Mercure galant, février 1704 [tome 2], p. 244-264.

Le 26. Decembre 1703. Mr le Marquis d’Auxi, ci devant Capitaine de Dragons au Regiment de Mr le Chevalier de Hanvoille, son oncle paternel, estant Lieutenant aux Gardes Françoises, aprés y avoir esté Sous Lieutenant & Enseigne, traita avec l’agrément du Roy de la Compagnie de Mr de Moulineaux, qui estoit Capitaine au même Regiment des Gardes.

Pour vous parler d’une partie de leurs Ancestres, sans remonter presentement plus haut, je commenceray par Pierre d’Auxi, de la Maison des anciens Sires & Bers d’Auxi, originaire de Flandre ; lequel estoit Seigneur de Monceaux, dont il prit le nom vers le commencement du quatorziéme siecle, & qui épousa Françoise de Mailly. Leur fils Mathieu de Monceaux d’Auxi fut marié à Catherine de Brimeu, & fut pere de Jean premier du nom de cette branche, Capitaine d’Arque vers Dieppe. Vous sçavez qu’on donnoit en ce temps-là le nom de Capitaine aux Gouverneurs de Places. Sa femme se nommoit Jeanne de Bailleul. Jean second leur fils, eut pour épouse Jeanne de Villers l’Isle Adam. Il estoit General des Finances de Picardie ; ce fut en cette qualité que Saint François de Paule, Instituteur de l’Ordre des Minimes, luy écrivit une Lettre de son Convent de Toussains prés d’Amboise, vers l’an 1497. le traitant de Monseigneur, & luy demandant sa protection pour l’établissement d’un Convent de son Ordre en la Ville d’Amiens.

Il mourut le 8. d’Octobre 1505. & fut inhumé aux Cordeliers de Paris, dans la Chapelle du Saint Sepulchre, qu’il avoit fondée vers la fin du quinziéme siecle, avec la Messe solemnelle qui s’y chante en Grec tous les ans le premier Dimanche d’aprés Pasques, avec une Procession & un Sermon qui se dit de même en Langue Grecque à la Messe. Par ses Epitaphes & par plusieurs Actes il est qualifié Gouverneur de l’Artois, Chevalier de l’Ordre de Saint Michel, & Seigneur de quantité de terres dont plusieurs sont encore à present possedées par ses descendans, qui ont droit de sepulture dans cette Chapelle du Sepulchre.

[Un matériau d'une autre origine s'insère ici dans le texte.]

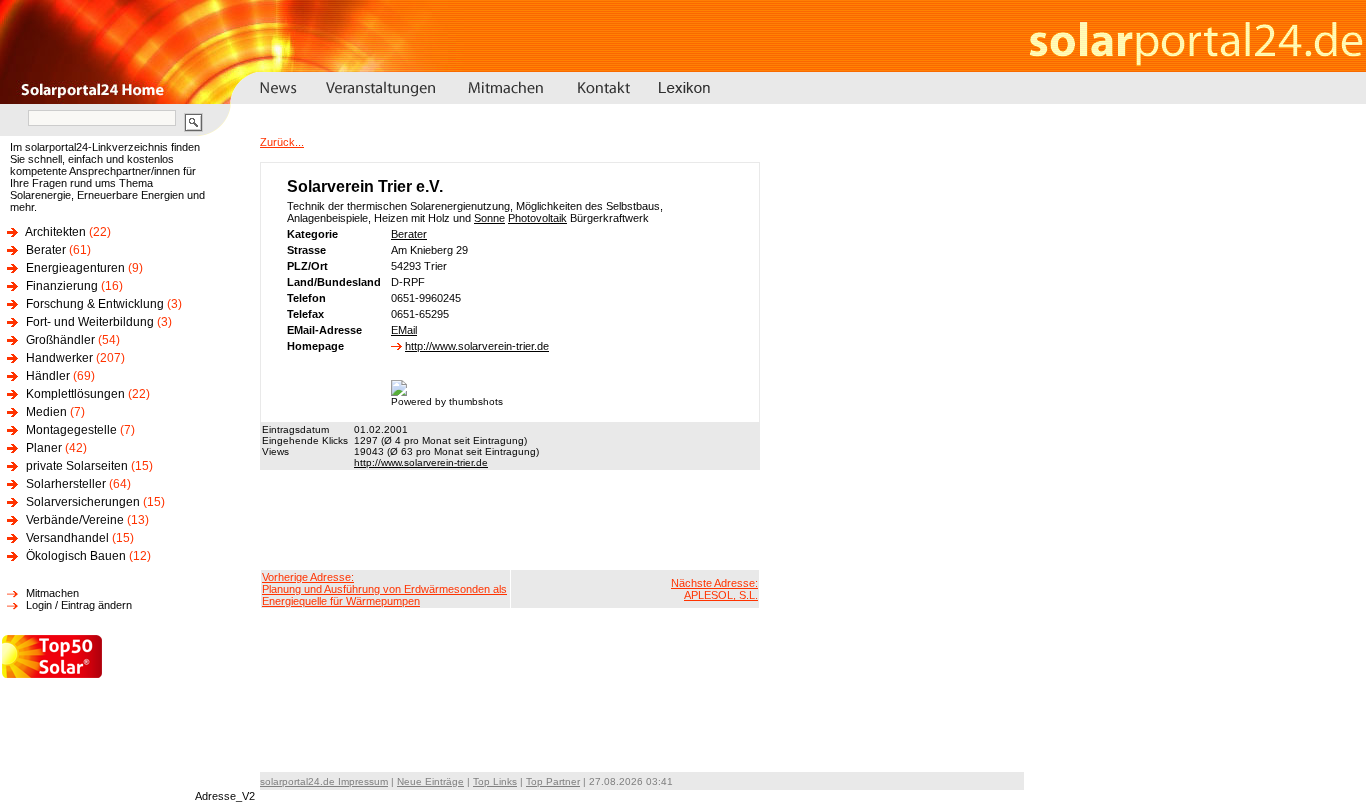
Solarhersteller (66, 484)
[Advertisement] (510, 520)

Son fils Jean troisiéme se maria à Geneviéve Dauvet, petite fille d’un premier President du Parlement de Paris. Il donna avec François son frere decedé sans lignée, la Terre de Villacoublay à l’Hôtel Dieu de Paris, & d’autres biens à l’Hôtel Dieu de Beauvais. De ce mariage sortirent cinq fils, dont le premier nommé Antoine, étant mort sans enfans, le second appellé Guy devint l’aîné, & fit la branche de Hodenc, qui se prononce Houdan, ayant épousé Jeanne de la Chatre, fille & sœur de Capitaine des Gardes du Corps. Le 3. d’Avril 1554. il fut chargé des ordres & des memoires du Roy Henry II pour aller en Avignon rendre des Lettres au Cardinal Farneze, & à Marseille vers le Baron de la Garde pour y faire aprêter les Galeres, pour porter à Rome ce même Cardinal & autres, & pour d’autres negociations importantes.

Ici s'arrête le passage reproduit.